Npx affected the expression of IHH, PTC1, GLI1 and GLI2 genes belonging to the HH signaling pathway, and affected the expression of osteogenic genes in MSCs at different time points. This might be the result of the interaction of different proteins involved in HH signaling . The upregulation of IHH, GLI1 and GLI2 can increase the HH signaling pathway positively, while the upregulation of PTC1 has a negative effect on the HH signaling function as more IHH molecules will interact with increased PTC1 and result in less SMO being released. As Npx did not affect the expression of GLI3, it is possible that GLI3 does not play a direct role in the osteogenesis of MSCs. Interestingly, we were unable to detect the expression of Sonic Hedgehog (SHH), another gene involved in HH signaling and osteogenesis of MSCs, with primers that were specific for human SHH.
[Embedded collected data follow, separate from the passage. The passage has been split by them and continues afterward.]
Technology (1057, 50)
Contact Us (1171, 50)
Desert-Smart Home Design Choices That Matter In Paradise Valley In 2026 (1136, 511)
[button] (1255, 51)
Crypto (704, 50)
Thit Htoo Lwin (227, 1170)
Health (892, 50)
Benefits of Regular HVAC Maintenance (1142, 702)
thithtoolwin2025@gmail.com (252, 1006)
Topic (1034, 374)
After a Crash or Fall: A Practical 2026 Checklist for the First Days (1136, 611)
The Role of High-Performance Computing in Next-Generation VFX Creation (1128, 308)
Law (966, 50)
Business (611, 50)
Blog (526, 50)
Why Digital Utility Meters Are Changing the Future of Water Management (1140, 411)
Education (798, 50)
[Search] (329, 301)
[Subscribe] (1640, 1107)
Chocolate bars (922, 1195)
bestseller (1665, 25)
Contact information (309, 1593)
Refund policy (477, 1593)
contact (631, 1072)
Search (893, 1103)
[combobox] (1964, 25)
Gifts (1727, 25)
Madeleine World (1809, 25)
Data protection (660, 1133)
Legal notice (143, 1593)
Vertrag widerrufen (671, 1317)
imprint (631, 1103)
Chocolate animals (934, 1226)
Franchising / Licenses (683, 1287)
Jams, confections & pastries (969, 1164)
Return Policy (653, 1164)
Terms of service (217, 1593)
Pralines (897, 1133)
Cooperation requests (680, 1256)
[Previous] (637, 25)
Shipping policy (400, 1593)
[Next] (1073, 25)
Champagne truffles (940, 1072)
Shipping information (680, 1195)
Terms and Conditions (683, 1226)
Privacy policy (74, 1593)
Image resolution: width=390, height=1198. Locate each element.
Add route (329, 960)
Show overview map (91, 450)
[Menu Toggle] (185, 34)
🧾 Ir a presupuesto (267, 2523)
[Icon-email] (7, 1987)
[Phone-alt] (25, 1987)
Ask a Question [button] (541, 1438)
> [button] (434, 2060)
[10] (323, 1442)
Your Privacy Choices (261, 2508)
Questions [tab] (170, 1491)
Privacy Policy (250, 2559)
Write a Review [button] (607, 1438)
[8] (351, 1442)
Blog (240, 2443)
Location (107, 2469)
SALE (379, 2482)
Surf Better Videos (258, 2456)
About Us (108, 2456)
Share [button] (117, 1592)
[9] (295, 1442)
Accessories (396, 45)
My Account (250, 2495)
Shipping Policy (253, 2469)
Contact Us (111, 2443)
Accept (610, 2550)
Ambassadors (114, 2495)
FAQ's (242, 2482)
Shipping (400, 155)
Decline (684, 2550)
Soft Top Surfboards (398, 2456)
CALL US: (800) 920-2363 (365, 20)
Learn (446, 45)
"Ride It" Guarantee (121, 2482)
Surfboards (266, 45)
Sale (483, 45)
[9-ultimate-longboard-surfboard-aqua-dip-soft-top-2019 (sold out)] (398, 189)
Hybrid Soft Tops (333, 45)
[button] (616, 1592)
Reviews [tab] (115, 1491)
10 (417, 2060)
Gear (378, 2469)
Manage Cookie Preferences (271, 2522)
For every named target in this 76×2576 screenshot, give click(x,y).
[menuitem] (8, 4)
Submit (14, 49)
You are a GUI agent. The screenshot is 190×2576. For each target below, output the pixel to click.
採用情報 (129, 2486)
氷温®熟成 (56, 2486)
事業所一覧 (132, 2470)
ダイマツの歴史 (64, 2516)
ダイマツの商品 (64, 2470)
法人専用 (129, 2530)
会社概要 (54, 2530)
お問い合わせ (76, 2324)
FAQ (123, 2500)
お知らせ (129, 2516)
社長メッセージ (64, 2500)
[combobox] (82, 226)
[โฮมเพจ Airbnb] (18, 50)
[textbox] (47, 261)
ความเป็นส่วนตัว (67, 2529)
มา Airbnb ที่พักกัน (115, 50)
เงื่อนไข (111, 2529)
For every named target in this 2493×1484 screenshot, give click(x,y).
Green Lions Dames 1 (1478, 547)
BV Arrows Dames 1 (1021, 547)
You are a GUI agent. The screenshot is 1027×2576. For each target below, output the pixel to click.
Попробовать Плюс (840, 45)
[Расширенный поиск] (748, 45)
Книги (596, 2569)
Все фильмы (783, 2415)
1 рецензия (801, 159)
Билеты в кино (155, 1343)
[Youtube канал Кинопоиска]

The bone repair process in adults resembles normal development of the skeleton during embryogenesis. Numerous signaling pathways induce the osteogenic differentiation of MSCs. Although the mechanisms have not been fully discerned, and only HH signaling was studied in this research, other signaling pathways may also affect stem cell differentiation. As the results in this study indicate that Npx can affect treatment and lineage differentiation of MSC through the IHH signaling pathway, a better understanding of these underlying mechanisms and the effect of other NSAIDs on the osteogenesis of MSCs have far-reaching implications for improving bone repair for OA treatment.
The results support the concept that Npx has a dual role in that it can stimulate hypertrophic differentiation of MSCs, while suppressing osteogenic differentiation of MSCs and mineral deposition in the matrix through HH signaling.
This study was supported by Canadian Institutes of Health Research (CIHR).